Gov’t urged to reduce tariff in view of economic hardship

Residents in the Ho Municipality have appealed to the government to reverse the current increase in electricity and water tariffs, because of the economic hardship the country faced it would be difficult for the ordinary citizen to continue paying high utility tariffs.

According to them, Ghanaians had suffered enough during what they described as difficult economic challenges confronting the country, and the continued high prices of goods, including food items, was already a burden on the citizenry, and that the additional increases in utilities had worsened their plight.

A businessman, Mr. Foster Nukomeko, said he had four children at the various levels of education, including the university, saying, business had not been too good, coupled with the economic hardship made it more difficult to look after the family.

Mr. Nukomeko, therefore, urged the government to consider the plight of the citizens, and reduce the cost of utilities, which posed a major threat to the survival of the people

He further added that the increased transport fares still remained one of the factors that continued to make life more difficult.

Mrs. Felicia Afortude, a widow at Sokode-Lokoe, said life had been so difficult for her and the three children after the death of the husband five years ago, and said she sells okro as her main economic activity to look after the family.

According to her, she strived hard to provide the needs of the family, but the major challenge was the payment of water and electricity bills, which were being increased frequently, adding that the development was making life more difficult for her.

Meanwhile, the Volta and Oti Regional Manager of the Public Utilities Regulatory Commission (PURC), Mr. Philip Agbezudor, said the increased tariff was in conformity with the Quarterly Tariff Review Mechanism, which, he said, was necessary.

Mr.
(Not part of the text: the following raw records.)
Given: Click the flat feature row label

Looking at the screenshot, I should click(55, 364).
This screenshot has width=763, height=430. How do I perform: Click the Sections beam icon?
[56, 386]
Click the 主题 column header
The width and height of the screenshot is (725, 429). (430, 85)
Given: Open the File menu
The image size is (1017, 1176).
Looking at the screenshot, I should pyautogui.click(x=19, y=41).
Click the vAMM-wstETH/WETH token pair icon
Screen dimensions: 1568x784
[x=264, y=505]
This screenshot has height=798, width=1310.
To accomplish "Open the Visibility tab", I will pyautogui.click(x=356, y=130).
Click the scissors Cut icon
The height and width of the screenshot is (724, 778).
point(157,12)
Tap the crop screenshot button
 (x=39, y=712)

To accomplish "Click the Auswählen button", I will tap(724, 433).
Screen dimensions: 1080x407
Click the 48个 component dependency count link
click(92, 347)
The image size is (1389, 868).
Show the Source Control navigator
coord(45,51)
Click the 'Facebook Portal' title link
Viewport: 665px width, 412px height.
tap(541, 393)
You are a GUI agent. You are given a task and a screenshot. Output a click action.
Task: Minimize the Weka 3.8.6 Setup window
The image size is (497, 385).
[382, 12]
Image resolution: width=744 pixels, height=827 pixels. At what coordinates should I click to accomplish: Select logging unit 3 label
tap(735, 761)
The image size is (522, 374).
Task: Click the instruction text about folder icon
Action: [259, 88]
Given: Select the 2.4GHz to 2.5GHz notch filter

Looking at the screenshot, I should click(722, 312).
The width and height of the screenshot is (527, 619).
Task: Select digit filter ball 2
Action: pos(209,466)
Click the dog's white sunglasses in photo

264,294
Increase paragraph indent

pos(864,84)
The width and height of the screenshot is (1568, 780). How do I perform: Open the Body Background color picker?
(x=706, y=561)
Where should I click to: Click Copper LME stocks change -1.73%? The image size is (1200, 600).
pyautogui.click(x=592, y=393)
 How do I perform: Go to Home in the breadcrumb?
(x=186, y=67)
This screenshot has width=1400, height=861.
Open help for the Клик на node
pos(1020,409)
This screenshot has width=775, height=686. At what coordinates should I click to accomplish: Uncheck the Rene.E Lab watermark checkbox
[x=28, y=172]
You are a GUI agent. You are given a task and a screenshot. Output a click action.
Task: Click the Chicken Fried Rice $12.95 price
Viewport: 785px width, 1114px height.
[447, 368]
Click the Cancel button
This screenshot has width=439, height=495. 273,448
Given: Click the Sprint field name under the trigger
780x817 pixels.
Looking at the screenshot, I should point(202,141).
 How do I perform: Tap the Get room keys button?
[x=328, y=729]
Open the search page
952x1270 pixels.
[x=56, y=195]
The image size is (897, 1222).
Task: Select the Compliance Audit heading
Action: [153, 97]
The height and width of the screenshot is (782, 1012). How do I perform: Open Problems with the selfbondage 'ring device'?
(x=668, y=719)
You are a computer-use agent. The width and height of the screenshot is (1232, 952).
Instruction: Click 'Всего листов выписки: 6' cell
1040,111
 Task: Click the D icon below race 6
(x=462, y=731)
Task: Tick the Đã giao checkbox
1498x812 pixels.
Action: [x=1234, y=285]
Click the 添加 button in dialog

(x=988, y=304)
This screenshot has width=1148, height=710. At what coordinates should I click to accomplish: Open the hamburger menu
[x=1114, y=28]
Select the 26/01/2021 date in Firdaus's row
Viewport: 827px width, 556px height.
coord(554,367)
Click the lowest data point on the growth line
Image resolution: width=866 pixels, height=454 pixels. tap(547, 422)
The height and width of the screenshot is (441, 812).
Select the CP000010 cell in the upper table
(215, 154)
Agbezudor explained that the current review in tariffs was to reduce the cross-subsidisation between industrial customers and residential customers, to address the high electricity cost to industrial customers, which had been identified in the Association of Ghana Industries (AGI) business barometer report continuously as a key factor affecting the competitiveness of Ghanaian businesses.

He also said the increased tariffs was to ensure that the utilities were financially viable to sustain supply of services, while reducing the burden on consumers, especially lifetime customers, adding that the increase in tariffs would not affect residential customers such as hairdressing salons, barbering shops, chop bars, and tailoring and dressmaking shops among others.